Machine learning improves risk stratification of coronary heart disease and stroke

Bangwei Chen; Lei Ruan; Liuqiao Yang; Yucong Zhang; Yueqi Lu; Yu Sang; Xin Jin; Yong Bai; Cuntai Zhang; Tao Li

doi:10.21037/atm-22-1916

Machine learning improves risk stratification of coronary heart disease and stroke

Ann Transl Med. 2022 Nov;10(21):1156. doi: 10.21037/atm-22-1916.

Authors

Bangwei Chen^#^{1

2

3}, Lei Ruan^#⁴, Liuqiao Yang^#^{2

3

5}, Yucong Zhang⁴, Yueqi Lu^{2

3}, Yu Sang⁴, Xin Jin^{2

3}, Yong Bai^{2

3}, Cuntai Zhang⁴, Tao Li^{2

3}

Affiliations

¹ School of Biology and Biological Engineering, South China University of Technology, Guangzhou, China.
² BGI-Shenzhen, Shenzhen, China.
³ China National GeneBank, Shenzhen, China.
⁴ Department of Geriatrics, Tongji Hospital, Tongji Medical College, Huazhong University of Science and Technology, Wuhan, China.
⁵ College of Life Sciences, University of Chinese Academy of Sciences, Beijing, China.

^# Contributed equally.

Abstract

Background: Coronary heart disease (CHD) and cerebral ischemic stroke (CIS) are two major types of cardiovascular disease (CVD) that are increasingly exerting pressure on the healthcare system worldwide. Machine learning holds great promise for improving the accuracy of disease prediction and risk stratification in CVD. However, there is currently no clinically applicable risk stratification model for the Asian population. This study developed a machine learning-based CHD and CIS model to address this issue.

Methods: A case-control study was conducted based on 8,624 electronic medical records from 2008 to 2019 at the Tongji Hospital in Wuhan, China. Two machine learning methods (the random down-sampling method and the random forest method) were integrated into 2 ensemble models (the CHD model and the CIS model). The trained models were then interpreted using Shapley Additive exPlanations (SHAP).

Results: The CHD and CIS models achieved good performance with the areas under the receiver operating characteristic curve (AUC) of 0.895 and 0.884 in random testing, and 0.905 and 0.889 in sequential testing, respectively. We identified 4 common factors between CHD and CIS: age, brachial-ankle pulse wave velocity, hypertension, and low-density lipoprotein cholesterol (LDL-C). Moreover, carcinoembryonic antigen (CEA) was identified as an independent indicator for CHD.

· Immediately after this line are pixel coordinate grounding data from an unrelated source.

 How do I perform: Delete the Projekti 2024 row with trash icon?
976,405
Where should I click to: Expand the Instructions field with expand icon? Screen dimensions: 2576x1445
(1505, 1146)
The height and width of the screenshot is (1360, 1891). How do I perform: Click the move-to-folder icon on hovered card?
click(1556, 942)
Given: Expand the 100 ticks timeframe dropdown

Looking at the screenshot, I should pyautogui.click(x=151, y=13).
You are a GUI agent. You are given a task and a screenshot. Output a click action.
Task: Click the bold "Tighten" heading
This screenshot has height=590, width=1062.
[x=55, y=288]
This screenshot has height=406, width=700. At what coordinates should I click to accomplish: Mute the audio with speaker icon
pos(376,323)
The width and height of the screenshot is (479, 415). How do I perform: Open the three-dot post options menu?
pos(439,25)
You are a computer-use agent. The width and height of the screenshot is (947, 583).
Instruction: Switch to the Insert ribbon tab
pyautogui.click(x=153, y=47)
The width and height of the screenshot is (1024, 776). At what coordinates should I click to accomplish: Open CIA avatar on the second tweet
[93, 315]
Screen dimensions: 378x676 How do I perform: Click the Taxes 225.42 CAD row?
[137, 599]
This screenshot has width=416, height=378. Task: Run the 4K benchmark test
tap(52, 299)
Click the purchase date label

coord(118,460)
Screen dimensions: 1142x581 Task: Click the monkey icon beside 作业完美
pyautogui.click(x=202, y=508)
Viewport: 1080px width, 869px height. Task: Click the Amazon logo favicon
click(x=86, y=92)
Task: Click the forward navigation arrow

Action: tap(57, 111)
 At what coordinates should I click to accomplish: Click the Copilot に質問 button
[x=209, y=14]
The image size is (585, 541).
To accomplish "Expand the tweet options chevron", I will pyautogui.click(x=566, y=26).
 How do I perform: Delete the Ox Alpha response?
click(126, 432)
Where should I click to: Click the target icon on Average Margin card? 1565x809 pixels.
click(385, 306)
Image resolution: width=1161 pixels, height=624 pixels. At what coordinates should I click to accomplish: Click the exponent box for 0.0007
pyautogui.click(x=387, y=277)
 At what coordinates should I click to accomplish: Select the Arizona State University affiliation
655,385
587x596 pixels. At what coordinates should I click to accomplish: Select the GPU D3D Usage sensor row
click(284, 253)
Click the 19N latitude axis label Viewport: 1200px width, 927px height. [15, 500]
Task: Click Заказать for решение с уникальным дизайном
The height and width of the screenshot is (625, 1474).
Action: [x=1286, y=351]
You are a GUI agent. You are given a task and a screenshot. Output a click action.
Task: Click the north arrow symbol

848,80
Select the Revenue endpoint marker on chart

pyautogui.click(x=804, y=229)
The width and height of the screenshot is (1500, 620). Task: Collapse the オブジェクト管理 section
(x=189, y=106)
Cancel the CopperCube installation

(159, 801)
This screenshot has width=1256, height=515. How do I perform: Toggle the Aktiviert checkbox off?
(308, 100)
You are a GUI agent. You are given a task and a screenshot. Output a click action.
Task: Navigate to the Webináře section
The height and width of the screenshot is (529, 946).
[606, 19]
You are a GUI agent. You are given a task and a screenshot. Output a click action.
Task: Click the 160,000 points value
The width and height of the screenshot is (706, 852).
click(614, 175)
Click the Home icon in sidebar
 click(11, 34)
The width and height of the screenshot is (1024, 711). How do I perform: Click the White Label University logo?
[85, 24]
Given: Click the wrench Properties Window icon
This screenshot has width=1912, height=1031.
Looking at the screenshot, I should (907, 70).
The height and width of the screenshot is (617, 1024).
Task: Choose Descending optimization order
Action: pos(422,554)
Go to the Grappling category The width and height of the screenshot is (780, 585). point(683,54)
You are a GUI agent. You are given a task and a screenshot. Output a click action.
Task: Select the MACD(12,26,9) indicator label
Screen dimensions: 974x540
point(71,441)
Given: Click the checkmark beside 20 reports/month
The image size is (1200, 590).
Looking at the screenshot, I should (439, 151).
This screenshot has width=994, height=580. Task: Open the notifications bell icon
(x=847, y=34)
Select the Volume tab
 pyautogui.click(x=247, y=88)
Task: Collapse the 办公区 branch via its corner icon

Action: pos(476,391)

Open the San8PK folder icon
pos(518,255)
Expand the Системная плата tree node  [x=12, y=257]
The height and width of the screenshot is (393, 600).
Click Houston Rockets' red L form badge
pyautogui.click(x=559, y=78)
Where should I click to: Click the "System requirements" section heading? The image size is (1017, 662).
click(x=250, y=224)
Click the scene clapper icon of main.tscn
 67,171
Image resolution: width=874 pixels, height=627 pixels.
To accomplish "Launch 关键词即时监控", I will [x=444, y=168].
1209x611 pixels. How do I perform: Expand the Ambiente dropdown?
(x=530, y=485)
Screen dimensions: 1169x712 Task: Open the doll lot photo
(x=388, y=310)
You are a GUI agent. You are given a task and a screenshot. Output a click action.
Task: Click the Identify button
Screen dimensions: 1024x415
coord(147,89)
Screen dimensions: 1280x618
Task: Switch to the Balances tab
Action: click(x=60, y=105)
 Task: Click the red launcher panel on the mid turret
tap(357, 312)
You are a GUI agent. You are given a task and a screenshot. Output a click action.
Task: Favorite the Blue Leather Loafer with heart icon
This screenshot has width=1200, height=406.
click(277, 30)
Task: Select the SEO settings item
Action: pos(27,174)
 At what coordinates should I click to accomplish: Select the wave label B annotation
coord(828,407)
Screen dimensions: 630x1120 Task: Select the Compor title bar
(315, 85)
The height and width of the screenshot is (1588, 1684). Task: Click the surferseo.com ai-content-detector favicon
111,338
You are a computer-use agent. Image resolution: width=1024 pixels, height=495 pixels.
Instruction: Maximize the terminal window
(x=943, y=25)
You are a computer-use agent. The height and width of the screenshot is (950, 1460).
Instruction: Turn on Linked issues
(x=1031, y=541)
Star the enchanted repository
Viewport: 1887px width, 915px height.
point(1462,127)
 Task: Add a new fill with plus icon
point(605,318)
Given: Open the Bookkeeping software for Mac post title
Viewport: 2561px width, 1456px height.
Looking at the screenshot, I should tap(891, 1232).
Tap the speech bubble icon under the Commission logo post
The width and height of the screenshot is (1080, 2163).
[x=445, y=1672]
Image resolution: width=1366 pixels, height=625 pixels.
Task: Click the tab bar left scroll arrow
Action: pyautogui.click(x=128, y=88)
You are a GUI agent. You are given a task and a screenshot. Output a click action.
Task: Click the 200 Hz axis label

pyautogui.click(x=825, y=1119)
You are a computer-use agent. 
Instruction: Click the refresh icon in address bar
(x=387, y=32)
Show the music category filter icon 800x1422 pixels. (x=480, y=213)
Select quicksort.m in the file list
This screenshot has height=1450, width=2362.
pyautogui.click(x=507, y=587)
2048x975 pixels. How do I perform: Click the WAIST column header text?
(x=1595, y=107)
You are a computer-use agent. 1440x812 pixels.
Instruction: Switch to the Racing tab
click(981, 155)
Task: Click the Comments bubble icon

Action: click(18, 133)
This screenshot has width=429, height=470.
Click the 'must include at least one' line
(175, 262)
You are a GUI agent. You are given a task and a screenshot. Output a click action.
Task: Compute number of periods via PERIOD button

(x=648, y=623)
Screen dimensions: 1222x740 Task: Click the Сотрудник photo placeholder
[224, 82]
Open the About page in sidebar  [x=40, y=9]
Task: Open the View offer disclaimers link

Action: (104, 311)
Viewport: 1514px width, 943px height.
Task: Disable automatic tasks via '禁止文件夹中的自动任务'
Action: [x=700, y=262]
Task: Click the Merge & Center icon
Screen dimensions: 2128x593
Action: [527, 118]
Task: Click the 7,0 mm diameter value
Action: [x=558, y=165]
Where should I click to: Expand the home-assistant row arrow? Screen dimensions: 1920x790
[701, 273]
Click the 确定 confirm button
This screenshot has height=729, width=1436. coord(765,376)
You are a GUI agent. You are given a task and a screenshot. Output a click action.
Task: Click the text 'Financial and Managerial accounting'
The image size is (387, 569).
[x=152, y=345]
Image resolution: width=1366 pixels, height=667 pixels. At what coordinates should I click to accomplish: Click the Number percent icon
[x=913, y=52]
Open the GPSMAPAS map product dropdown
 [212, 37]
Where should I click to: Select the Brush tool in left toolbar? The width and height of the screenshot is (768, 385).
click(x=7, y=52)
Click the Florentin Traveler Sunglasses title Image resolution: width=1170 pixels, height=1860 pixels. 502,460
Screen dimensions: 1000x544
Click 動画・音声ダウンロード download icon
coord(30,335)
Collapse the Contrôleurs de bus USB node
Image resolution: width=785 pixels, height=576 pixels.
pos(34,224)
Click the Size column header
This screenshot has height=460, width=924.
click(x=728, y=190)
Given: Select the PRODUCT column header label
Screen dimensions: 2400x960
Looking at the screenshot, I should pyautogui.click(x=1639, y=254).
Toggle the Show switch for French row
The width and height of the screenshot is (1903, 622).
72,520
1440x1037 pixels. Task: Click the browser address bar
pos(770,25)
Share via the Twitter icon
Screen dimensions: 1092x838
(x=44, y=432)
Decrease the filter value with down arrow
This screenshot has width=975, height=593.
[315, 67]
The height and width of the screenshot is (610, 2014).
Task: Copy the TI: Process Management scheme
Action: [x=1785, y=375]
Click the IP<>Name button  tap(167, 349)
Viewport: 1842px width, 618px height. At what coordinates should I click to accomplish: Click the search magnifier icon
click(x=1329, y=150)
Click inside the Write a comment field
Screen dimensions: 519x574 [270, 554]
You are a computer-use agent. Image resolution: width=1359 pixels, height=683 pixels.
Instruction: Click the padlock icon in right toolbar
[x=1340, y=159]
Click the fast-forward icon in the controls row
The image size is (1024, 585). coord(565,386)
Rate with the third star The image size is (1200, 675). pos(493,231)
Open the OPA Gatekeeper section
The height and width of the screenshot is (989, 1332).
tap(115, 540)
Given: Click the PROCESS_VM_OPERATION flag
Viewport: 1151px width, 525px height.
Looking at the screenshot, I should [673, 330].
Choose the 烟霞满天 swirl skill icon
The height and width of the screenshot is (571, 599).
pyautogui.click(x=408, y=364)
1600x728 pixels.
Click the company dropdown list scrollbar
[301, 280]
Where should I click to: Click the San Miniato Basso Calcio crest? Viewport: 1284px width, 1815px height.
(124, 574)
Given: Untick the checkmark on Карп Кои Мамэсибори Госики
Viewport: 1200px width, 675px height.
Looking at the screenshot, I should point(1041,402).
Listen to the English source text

Conclusions: Our ensemble models can provide risk stratification for CHD and CIS with clinically applicable performance. By interpreting the trained models, we provided insights into the common and unique indicators in CHD and CIS. These findings may contribute to a better understanding and management of risk factors associated with CVD.

Keywords: Coronary heart disease (CHD); ischemic stroke; machine learning; risk stratification.